(SOURCE DOCUMENT)

120 Corporate Boulevard

South Plainfield, NJ 07080

Attention:  Patrick E. Delaney, Chief Financial Officer

Fax: 908-546-3901








with a copy to:


Pitney Hardin LP

Delivery:

200 Campus Drive

Florham Park, New Jersey 07932-0950

Mail:

P.O. Box 1945

Morristown, New Jersey 07962-1945

Attention:  Michael W. Zelenty, Esq.

Fax: (973) 966-1550


5.

Representations and Warranties of the Company.  The Company hereby represents and warrants to the Investors that:


5.1

Organization, Good Standing and Qualification.  The Company is a corporation duly organized, validly existing and in good standing under the laws of the State of Delaware and has all requisite corporate power and authority to carry on its business as now conducted and to own its properties.  The Company is duly qualified to do business as a foreign corporation and is in good standing in each jurisdiction in which the conduct of its business or its ownership or leasing of property makes such qualification or leasing necessary unless the failure to so qualify has not had and could not reasonably be expected to have a Material Adverse Effect.


5.2

Authorization.  The Company has full power and authority and has taken all requisite action on the part of the Company, its officers, directors and stockholders necessary for (i) the authorization, execution and delivery of this Agreement, (ii) the authorization of the performance of all obligations of the Company hereunder, and (iii) the authorization, issuance and delivery of the Warrant Shares.  This Agreement constitutes the legal, valid and binding obligations of the Company, enforceable against the Company in accordance with its terms, subject to bankruptcy, insolvency, fraudulent transfer, reorganization, moratorium and similar laws of general applicability, relating to or affecting creditors’ rights generally and to general equity principles.

(ENTRIES SHOWN)
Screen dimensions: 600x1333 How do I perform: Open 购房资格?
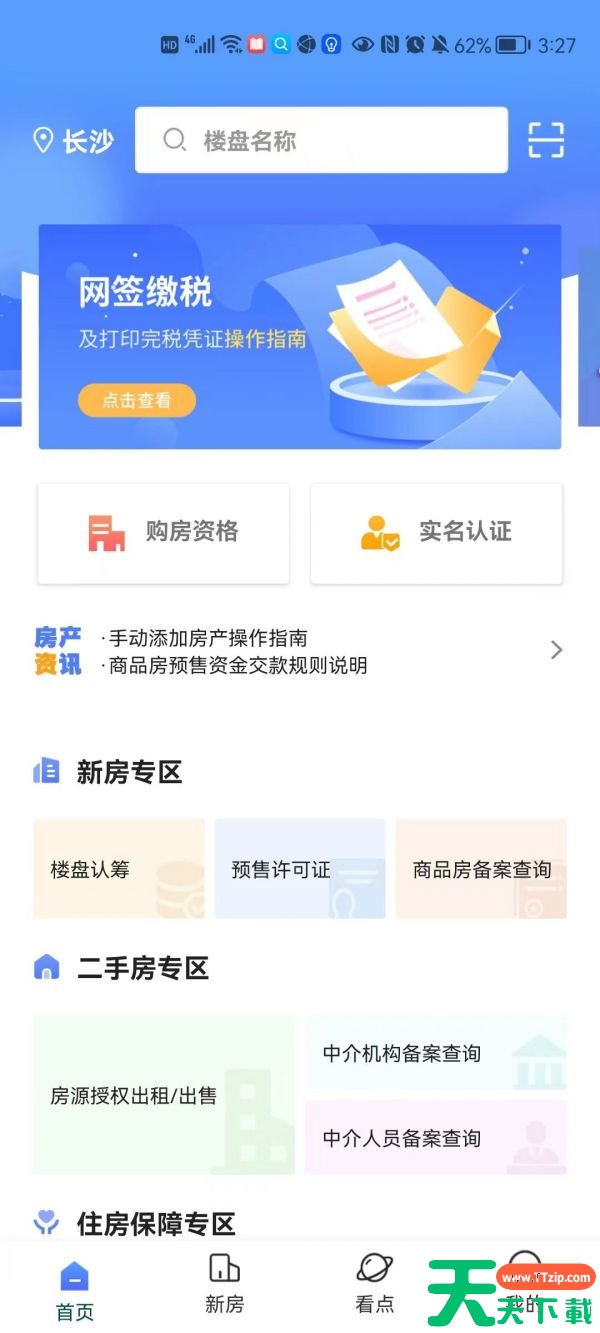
* * *
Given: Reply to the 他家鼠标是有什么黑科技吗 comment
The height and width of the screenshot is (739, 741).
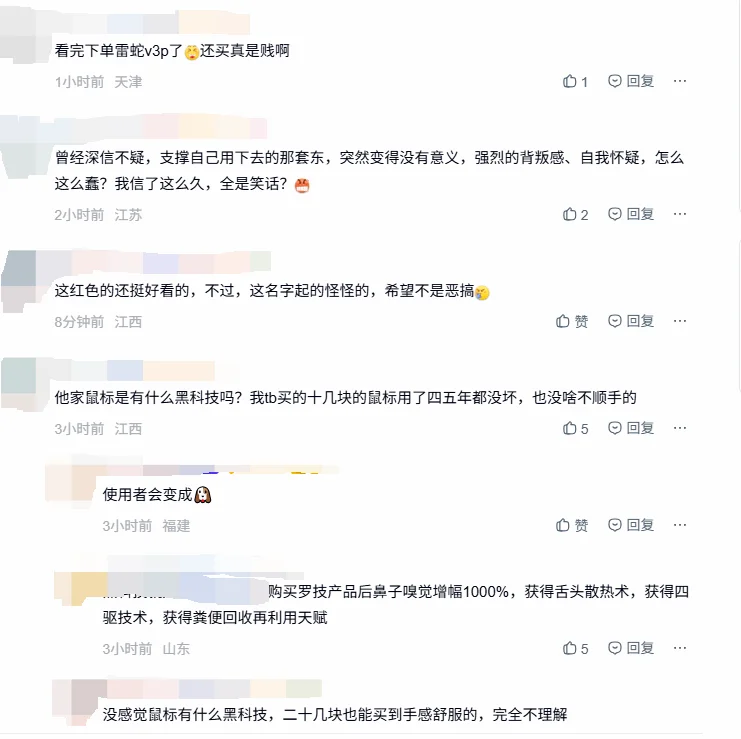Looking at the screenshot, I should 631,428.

(STATED EXERCISE 1) How would you translate this sentence from the agreement excerpt into Spanish: "The Company is a corporation duly organized, validly existing and in good standing under the laws of the State of Delaware and has all requisite corporate power and authority to carry on its business as now conducted and to own its properties."
(STATED EXERCISE 2) Can you resume the agreement excerpt at the point after its last sentence on enforceability under section 5.2 and carry it forward?

(EXERCISE RESPONSE 1) La Compañía es una sociedad debidamente constituida, con existencia válida y en regla conforme a las leyes del Estado de Delaware, y tiene todas las facultades y la autoridad corporativas necesarias para desarrollar sus actividades tal como las lleva a cabo actualmente y para ser propietaria de sus bienes.

(EXERCISE RESPONSE 2)
5.3

Pre-emptive Rights; Etc.  No Person is entitled to pre-emptive or similar statutory or contractual rights with respect to the issuance of the Warrant Shares as contemplated hereby.  The issuance and sale of the Warrant Shares hereunder will not obligate the Company to issue shares of Common Stock or other securities to any other Person (other than the Investors) and will not result in the adjustment of the exercise, conversion, exchange or reset price of any outstanding security.


5.4

Valid Issuance.  The Warrant Shares have been duly and validly authorized and, when issued and paid for pursuant to this Agreement and the Warrant exercise hereunder, will be validly issued, fully paid and nonassessable, and shall be free and clear of all encumbrances and restrictions (other than those created by the Investors), except for restrictions on transfer imposed by applicable securities laws.  The Company has reserved a sufficient number of shares of Common Stock for issuance upon the exercise of the Warrants as provided herein.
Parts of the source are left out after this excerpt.